Pemerintah harus mengikuti putusan MA yang membatalkan kenaikan iuran BPJS.

Pegawai melayani peserta Badan Penyelenggara Jaminan Sosial (BPJS) Kesehatan di Kantor BPJS Kesehatan cabang Jakarta Selatan. ilustrasi(Republika/Agung Supriyanto)
Foto: Republika/Agung Supriyanto
Pegawai melayani peserta Badan Penyelenggara Jaminan Sosial (BPJS) Kesehatan di Kantor BPJS Kesehatan cabang Jakarta Selatan. ilustrasi(Republika/Agung Supriyanto)

REPUBLIKA.CO.ID, DENPASAR -- Anggota DPD RI Dapil Bali Made Mangku Pastika mengkhawatirkan pembatalan kenaikan iuran Jaminan Kesehatan Nasional yang menyesuaikan dengan keputusan Mahkamah Agung bisa berdampak menurunnya kualitas pelayanan kesehatan yang diperoleh masyarakat. Hal itu disampaikan Pastika saat mengunjungi Rumah Sakit Umum Puri Raharja, di Denpasar, Selasa.

"Mau nggak mau pasti pemerintah harus mengikuti itu (pembatalan kenaikan iuran -red), karena itu harus dilaksanakan keputusan dari Mahkamah Agung," katanya.

Baca Juga

Menurut Pastika, sebelumnya pemerintah memutuskan untuk menaikkan iuran JKN yang dikelola BPJS Kesehatan karena menghadapi berbagai persoalan terkait kualitas pelayanan. Dengan penurunan itu, pasti akan menghadapi persoalan baru.

"Dengan diturunkan lagi (tarifnya), pastinya akan membawa persoalan baru, yang tentu saja pemerintah harus memperhitungkan itu. Misalnya dengan subsidinya diperbanyak, ya berarti akan ada pengeluaran lagi dari pemerintah, apakah akan begitu atau tidak, kita tunggu kebijakan dari pemerintah," ujar mantan Gubernur Bali dua periode itu.

Pastika mengemukakan, selama ini dalam rapat hasil reses anggota DPD dari berbagai daerah di Indonesia, semua wakil daerah menyampaikan hal yang sama. "Tidak saja di Bali, semua daerah ribut soal BPJS Kesehatan ini," ucapnya.

Dengan pencabutan atau pembatalan kenaikan iuran JKN, Pastika mengkhawatirkan pelayanan kesehatan semakin kacau karena BPJS Kesehatan dan pihak rumah sakit semakin tekor.

Di sisi lain, terkait kunjungannya ke RSU Puri Raharja itu, dia ingin mengetahui perkembangan rumah sakit yang sahamnya dimiliki oleh Pemprov Bali dan Yayasan Kesejahteraan Korpri Bali itu. "Apalagi setelah adanya penambahan fasilitas gedung baru di bagian utara rumah sakit.
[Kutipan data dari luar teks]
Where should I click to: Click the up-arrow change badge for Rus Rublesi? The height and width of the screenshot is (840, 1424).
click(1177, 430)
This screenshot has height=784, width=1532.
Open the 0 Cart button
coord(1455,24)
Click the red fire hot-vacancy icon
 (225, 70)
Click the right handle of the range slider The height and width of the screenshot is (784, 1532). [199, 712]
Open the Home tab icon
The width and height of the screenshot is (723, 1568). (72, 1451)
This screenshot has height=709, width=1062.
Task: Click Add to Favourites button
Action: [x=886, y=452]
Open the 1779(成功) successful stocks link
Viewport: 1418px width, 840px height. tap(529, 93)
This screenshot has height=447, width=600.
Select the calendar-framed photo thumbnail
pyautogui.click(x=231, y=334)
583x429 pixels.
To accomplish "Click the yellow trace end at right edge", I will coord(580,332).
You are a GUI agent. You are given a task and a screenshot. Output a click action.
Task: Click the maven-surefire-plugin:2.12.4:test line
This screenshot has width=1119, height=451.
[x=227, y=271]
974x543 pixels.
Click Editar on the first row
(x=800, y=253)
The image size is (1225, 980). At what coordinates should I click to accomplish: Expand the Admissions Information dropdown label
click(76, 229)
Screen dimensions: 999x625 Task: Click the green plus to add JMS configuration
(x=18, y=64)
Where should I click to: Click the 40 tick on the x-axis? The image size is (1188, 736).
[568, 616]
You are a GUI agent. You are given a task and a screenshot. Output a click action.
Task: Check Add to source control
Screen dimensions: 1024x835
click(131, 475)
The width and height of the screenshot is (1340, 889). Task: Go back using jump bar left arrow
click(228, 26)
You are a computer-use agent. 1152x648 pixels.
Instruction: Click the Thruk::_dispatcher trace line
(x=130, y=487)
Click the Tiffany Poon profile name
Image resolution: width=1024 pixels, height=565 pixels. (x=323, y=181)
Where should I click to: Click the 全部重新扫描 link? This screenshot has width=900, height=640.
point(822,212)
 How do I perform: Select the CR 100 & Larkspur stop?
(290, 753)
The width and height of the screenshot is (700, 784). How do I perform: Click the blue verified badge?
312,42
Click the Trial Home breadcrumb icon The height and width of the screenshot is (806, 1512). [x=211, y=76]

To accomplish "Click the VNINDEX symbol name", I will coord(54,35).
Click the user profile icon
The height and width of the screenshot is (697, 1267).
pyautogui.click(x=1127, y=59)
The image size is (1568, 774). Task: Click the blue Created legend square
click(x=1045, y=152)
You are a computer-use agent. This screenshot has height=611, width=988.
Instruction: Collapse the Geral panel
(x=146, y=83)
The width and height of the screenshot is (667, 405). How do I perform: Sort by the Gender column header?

Mudah-mudahan bisa segera berfungsi dengan baik untuk kemajuan RS," ujarnya.

Direktur Utama RSU Puri Raharja dr Nyoman Sutedja MPH mengatakan pihaknya seringkali kebingungan untuk menyesuaikan dengan sejumlah regulasi di bidang kesehatan yang berubah-ubah.

Sebelumnya saat iuran JKN belum dinaikkan, keterlambatan pembayaran klaim RS dari pihak BPJS Kesehatan bisa hingga tiga bulan. "Kami tiga bulan baru dibayar, memang dimungkinkan untuk meminjam di bank, tetapi itu tentu tidak gratis dan kami akan dikenai bunga bank," ucapnya.

Dalam kesempatan diskusi, Sutedja juga menitipkan pesan kepada anggota DPD RI untuk menyuarakan ke pemerintah agar diadakan perubahan pola tarif untuk pelayanan kesehatan dalam penanganan penyakit.

"Layanan yang harus diberikan sudah ditentukan tarifnya dan harus kami ikuti, tetapi biaya RS terbatas. Belum lagi kami dihadapkan pada penyesuaian kenaikan upah minim kabupaten," ujar mantan Kadis Kesehatan Provinsi Bali itu.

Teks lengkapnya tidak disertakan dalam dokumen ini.